▸ Try it
Wherever a line of the data contains "icon", copy that line.

(Saved entries)
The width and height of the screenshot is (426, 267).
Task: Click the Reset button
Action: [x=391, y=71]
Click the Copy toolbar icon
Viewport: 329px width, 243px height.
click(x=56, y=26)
---
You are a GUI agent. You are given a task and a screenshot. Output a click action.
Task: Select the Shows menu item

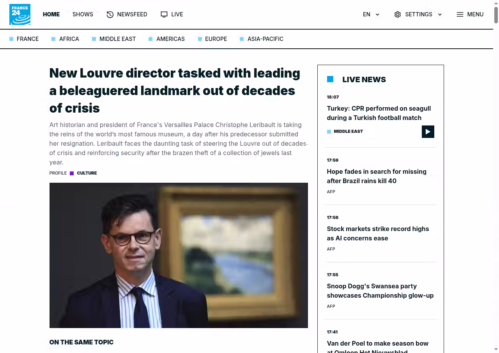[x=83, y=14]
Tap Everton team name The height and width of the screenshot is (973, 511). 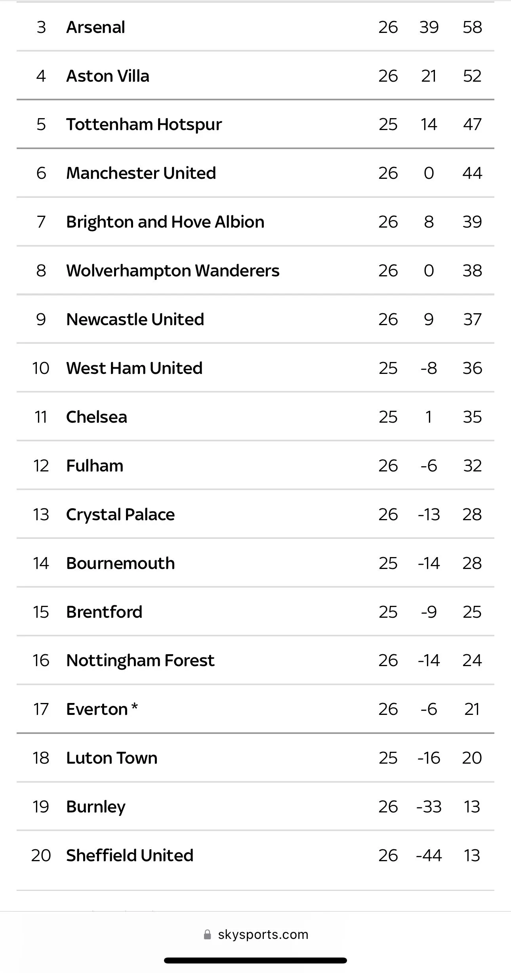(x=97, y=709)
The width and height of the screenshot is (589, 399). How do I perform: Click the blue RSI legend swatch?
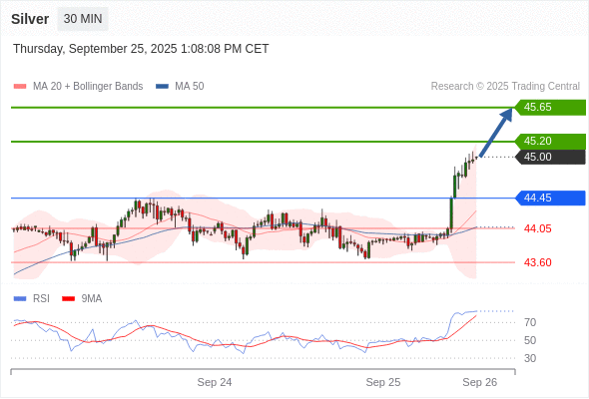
...
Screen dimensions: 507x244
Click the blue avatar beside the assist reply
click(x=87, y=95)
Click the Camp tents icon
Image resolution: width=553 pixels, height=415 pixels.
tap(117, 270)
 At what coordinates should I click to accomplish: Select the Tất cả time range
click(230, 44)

▸ Output of the exercise
Click the Copy toolbar icon
Click the Camp tents icon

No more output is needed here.